===== Records for this task =====

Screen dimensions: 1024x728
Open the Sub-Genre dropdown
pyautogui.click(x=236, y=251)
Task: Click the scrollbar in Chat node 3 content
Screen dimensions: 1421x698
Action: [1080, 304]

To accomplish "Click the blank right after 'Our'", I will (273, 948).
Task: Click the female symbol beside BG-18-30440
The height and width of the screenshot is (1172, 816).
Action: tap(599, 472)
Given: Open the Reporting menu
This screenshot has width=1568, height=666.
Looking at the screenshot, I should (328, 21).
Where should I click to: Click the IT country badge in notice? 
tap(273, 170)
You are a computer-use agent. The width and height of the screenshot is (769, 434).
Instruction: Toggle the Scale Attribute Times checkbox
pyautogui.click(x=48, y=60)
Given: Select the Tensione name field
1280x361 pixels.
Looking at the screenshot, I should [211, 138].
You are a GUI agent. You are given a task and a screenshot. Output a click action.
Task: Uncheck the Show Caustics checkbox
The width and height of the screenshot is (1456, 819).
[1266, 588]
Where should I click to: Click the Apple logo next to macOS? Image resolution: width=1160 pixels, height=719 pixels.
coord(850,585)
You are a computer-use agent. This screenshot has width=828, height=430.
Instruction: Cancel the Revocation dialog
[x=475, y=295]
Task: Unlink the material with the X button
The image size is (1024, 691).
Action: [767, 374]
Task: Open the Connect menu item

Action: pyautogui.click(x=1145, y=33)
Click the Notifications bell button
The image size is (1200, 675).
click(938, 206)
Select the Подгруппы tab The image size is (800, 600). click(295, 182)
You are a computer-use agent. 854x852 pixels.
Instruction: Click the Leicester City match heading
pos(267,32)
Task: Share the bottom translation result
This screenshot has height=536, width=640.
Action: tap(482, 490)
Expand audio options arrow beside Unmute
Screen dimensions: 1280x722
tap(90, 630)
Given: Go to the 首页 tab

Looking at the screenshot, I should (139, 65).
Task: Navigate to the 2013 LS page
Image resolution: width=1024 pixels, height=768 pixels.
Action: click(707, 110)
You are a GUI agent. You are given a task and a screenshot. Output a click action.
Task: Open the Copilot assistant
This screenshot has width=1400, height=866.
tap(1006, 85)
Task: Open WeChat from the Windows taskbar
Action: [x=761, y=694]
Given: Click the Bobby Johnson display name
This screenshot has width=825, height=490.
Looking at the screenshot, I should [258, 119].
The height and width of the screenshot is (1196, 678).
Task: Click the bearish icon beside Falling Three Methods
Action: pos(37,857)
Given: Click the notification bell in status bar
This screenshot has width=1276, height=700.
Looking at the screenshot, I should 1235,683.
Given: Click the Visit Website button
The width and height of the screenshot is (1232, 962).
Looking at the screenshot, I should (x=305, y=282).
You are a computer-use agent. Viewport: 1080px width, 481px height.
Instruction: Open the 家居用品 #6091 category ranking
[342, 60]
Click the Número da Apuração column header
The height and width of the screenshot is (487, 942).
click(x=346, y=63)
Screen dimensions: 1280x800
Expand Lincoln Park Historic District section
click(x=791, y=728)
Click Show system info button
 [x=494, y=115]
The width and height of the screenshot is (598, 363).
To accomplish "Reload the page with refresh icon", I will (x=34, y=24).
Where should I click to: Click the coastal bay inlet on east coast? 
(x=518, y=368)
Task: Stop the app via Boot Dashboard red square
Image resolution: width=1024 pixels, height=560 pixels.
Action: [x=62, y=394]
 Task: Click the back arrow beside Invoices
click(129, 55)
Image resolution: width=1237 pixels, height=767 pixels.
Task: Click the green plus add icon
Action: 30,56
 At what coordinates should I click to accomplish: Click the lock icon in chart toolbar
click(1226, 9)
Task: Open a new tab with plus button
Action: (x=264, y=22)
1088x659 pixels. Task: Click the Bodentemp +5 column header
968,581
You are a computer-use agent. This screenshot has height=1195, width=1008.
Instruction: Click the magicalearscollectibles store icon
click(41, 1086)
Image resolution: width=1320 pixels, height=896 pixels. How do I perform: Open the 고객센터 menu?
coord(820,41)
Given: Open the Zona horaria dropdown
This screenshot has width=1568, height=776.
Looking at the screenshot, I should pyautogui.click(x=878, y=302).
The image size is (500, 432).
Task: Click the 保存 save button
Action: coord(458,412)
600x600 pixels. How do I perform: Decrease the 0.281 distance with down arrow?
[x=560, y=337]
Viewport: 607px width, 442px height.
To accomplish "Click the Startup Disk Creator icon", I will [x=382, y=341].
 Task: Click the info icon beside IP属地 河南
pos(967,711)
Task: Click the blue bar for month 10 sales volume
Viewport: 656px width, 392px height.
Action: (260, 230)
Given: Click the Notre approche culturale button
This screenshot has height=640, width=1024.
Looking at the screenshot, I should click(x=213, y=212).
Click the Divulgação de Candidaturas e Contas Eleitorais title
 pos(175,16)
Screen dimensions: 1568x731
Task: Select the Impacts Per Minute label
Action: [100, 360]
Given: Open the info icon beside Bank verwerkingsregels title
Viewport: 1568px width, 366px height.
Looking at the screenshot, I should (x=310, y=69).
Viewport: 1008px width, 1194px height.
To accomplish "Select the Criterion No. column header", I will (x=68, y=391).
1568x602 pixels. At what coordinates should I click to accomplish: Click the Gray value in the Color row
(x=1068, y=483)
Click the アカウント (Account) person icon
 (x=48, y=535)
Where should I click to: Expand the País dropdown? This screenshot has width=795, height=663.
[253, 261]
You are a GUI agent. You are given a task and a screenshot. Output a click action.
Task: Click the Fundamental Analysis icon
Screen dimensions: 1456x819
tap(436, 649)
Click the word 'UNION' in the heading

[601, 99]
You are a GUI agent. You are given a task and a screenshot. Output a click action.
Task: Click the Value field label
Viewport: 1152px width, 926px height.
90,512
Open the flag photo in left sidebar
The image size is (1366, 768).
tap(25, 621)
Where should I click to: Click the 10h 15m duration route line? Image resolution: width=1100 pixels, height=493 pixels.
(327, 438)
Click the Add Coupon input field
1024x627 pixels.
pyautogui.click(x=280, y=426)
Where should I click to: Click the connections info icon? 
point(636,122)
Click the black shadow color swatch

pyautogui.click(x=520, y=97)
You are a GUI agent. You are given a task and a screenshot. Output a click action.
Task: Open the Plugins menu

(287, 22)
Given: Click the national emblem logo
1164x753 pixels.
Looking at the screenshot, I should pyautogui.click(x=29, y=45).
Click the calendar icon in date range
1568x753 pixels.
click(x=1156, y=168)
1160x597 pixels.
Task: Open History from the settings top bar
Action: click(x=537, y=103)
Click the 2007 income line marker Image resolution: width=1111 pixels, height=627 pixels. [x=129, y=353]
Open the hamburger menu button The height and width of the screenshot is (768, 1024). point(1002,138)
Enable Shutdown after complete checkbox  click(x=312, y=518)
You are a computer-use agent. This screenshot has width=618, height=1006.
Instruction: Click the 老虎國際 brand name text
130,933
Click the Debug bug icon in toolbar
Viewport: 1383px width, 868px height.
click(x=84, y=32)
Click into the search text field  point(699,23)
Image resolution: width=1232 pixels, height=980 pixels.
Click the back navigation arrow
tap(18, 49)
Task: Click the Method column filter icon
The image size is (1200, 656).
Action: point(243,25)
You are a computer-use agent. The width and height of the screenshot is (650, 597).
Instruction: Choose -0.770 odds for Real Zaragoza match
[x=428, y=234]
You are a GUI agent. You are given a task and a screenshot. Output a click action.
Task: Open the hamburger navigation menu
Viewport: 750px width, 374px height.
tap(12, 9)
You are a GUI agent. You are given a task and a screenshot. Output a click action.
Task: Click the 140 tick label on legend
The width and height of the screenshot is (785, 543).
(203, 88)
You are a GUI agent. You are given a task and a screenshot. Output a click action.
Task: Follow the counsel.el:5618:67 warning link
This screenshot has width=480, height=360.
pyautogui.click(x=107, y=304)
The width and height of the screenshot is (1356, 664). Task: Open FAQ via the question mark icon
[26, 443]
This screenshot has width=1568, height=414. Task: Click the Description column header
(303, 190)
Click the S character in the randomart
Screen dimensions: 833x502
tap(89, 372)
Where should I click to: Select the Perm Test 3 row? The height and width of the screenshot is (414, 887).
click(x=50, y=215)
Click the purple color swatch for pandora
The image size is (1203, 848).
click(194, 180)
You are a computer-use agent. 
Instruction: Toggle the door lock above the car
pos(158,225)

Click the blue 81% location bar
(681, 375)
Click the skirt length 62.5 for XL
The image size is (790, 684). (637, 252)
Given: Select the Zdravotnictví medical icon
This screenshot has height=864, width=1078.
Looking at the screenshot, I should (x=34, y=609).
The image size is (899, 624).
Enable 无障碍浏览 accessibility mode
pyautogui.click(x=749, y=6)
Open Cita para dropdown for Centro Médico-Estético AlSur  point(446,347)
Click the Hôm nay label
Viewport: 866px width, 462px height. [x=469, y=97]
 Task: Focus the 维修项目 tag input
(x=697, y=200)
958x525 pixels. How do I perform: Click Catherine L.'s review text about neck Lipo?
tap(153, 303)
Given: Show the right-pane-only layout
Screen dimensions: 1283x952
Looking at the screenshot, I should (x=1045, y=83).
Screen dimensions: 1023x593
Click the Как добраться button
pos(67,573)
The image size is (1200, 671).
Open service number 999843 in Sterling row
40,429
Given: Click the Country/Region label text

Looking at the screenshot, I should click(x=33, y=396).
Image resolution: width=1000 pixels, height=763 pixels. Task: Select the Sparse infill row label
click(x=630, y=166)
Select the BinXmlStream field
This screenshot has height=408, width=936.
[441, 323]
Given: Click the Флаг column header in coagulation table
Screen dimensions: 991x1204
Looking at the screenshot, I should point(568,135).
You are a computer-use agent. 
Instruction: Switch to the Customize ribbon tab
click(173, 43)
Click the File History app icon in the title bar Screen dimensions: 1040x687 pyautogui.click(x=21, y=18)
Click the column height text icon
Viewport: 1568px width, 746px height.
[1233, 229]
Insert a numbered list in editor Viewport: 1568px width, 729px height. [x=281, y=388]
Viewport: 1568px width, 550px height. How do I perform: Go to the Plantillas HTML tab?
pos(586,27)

=====

*What to produce*: Return each line of the data where the word "right" appears.

*Solution for this exercise*:
To accomplish "Click the blank right after 'Our'", I will (273, 948).
Given: Show the right-pane-only layout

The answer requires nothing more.